Zrodziło się pytanie: co zrobić, zdając sobie sprawę, że środki unijne nie pomogą uporać się z tym problemem w szybkim tempie, zwłaszcza, że są przeznaczane głównie na modernizację infrastruktury? Równocześnie z wszelkich badań wynika, że sama zmiana infrastruktury poprzez budowę dróg i autostrad niewiele poprawi bezpieczeństwo. Przykładem jest Polska, w której jest 360 tysięcy kilometrów dróg, z tego 15 tysięcy dróg krajowych, które zawsze przenoszą większość ruchu. Jednak wypadków jest więcej na drogach samorządowych. Czyli nawet jak wybudujemy te 5 tysięcy kilometrów autostrad, na których nawet nie byłoby żadnych wypadków ze skutkiem śmiertelnym, to nadal zostanie 355 tysięcy kilometrów innych dróg.
- Czyli skupmy się na tym co poza autostradami?
– Skupmy się na poprawie bezpieczeństwa na drogach i mówmy o tym, że budujemy i modernizujemy drogi przede wszystkim pod kątem poprawy bezpieczeństwa. A możemy zacząć od prostej rzeczy – od likwidacji zbędnego oznakowania i ograniczeń, uporządkowania pierwszeństwa przejazdu. W Polsce zapomniano już co znaczy pierwszeństwo z prawej strony. W małych miejscowościach należy wprowadzić skrzyżowania równorzędne, bo to wymusza na wszystkich zmniejszenie prędkości, hamowanie, zwracanie bacznej uwagi kto jedzie z prawej strony, kto będzie miał pierwszeństwo. I to na wszystkich drogach bez względu na to, jaki mają charakter, oczywiście nie mówimy o tych z wielkim natężeniem ruchu. Takie rozwiązanie nie jest panaceum na wszystko. I sprawa najważniejsza: czyli co możemy zrobić już jutro? Zacząć zapinać pasy, przestrzegać przynajmniej podstawowych znaków drogowych, zmienić swoją mentalność. Konsekwentnie i powoli, bo to nie powinna być rewolucja. Spróbujmy dotrzeć do użytkowników dróg i uświadomić im, czym grozi jazda niezgodna z przepisami, a nie wprowadzajmy kolejnego zakazu, bo wszystkie zakazy są źle przyjmowane przez nasze społeczeństwo.

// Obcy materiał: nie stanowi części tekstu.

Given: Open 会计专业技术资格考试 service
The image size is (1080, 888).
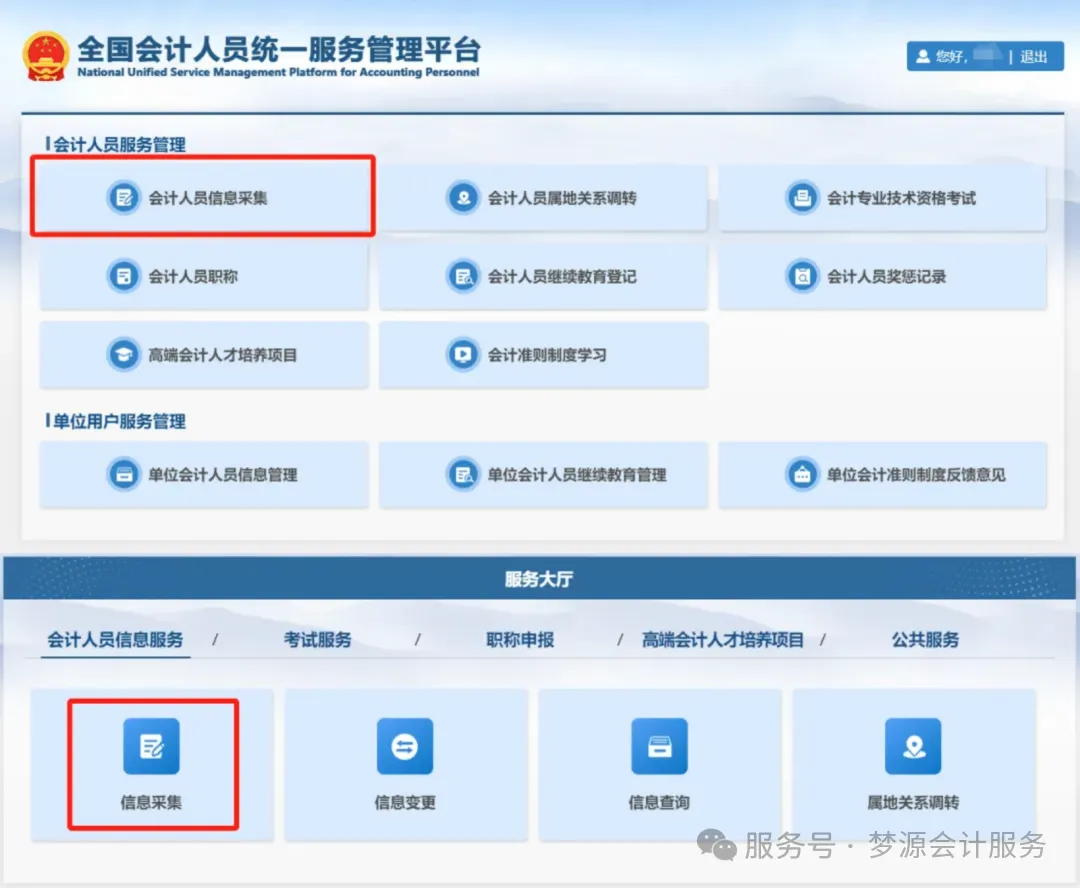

- Przypominanie o zasadach bezpieczeństwa ruchu może kojarzyć się z restrykcjami?
– Działania na rzecz bezpieczeństwa ruchu bardzo często są przyjmowane jako kolejne restrykcje, sankcje karne. Kiedyś parokrotnie pytałem rodziców podczas spotkań czy palą papierosy i czy zrezygnują z jednej paczki, by kupić dziecku odblaskową opaskę na rękę, a tym samym zapewnić bezpieczniejsze poruszanie się po zapadnięciu zmroku. Oni odpowiadali, że to powinno zrobić państwo. To dość porażające, bo świadczy o braku świadomości konstytucyjnego obowiązku w odniesieniu do swojego własnego dziecka.
- Zatem są metody, które bez wielkich inwestycji mogą poprawić bezpieczeństwo?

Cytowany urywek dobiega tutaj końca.